Problem details: Render the lines of the items from the line containing "You are a computer-use agent." through the line containing "Instruction: Select Los", both included, as a Markdown table with a Row column for the row number and a Text column for the line. Omit any blank lines.

Given entries:
↓↓↓

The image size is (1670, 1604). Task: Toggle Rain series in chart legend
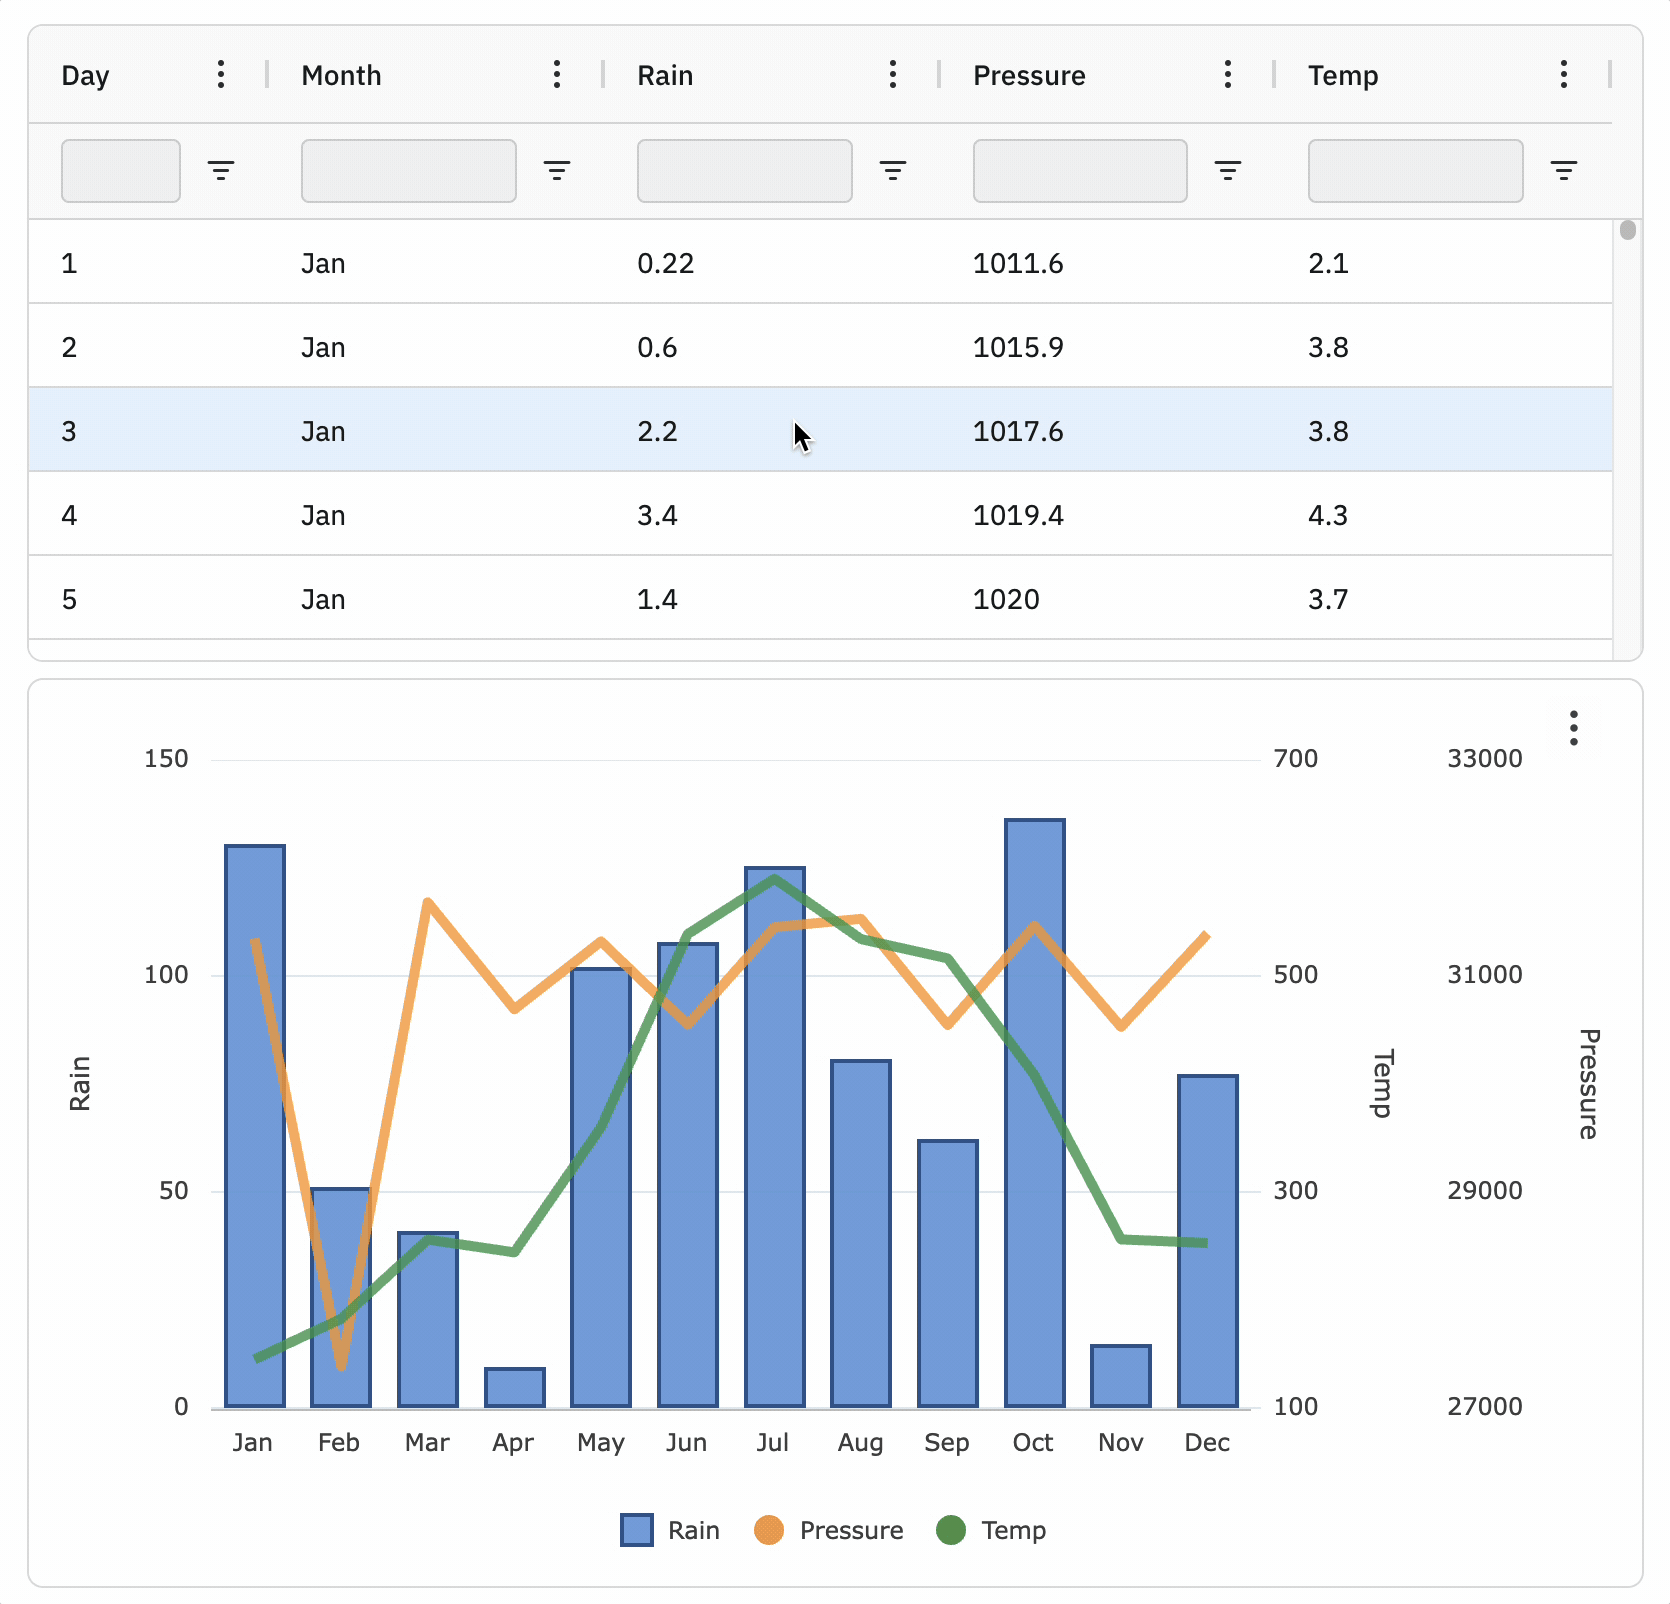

↑↑↑
↓↓↓

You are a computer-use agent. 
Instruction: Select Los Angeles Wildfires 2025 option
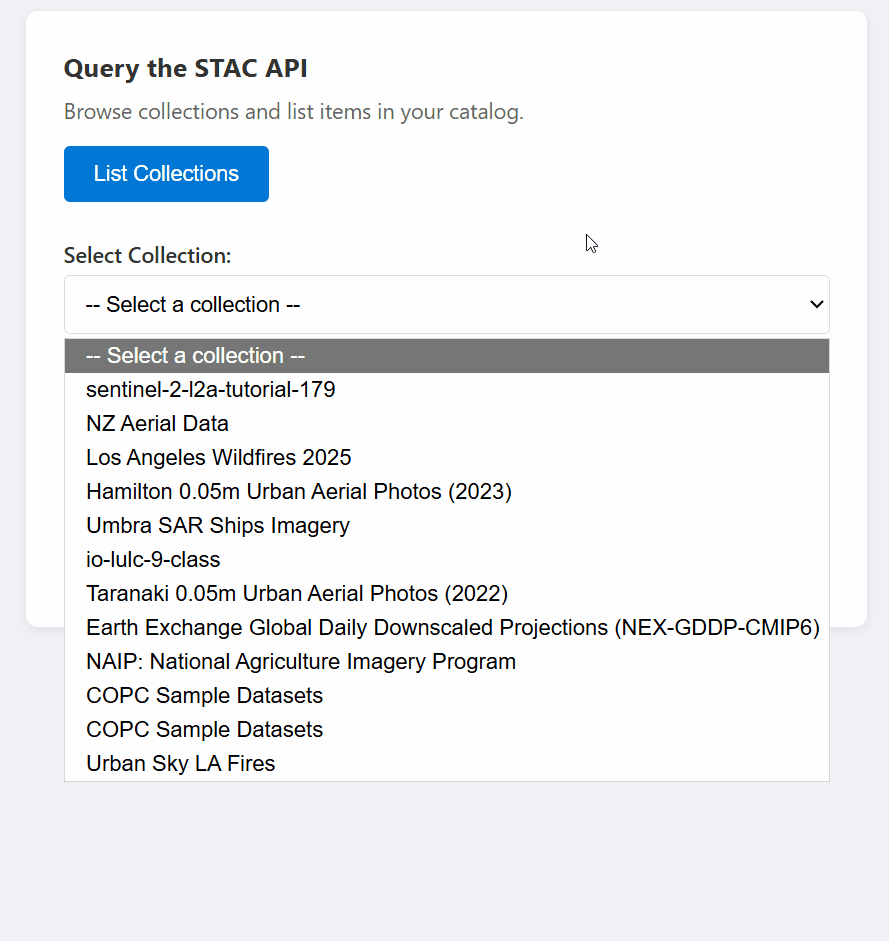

↑↑↑
↓↓↓

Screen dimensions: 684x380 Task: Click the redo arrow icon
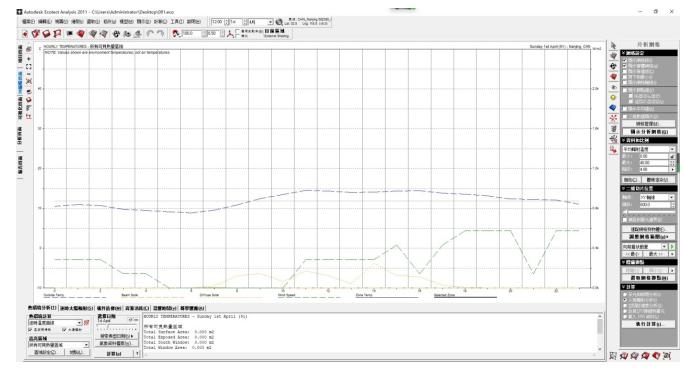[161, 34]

↑↑↑

Problem solution:
| Row | Text |
|---|---|
| 1 | You are a computer-use agent.  |
| 2 | Instruction: Select Los Angeles Wildfires 2025 option |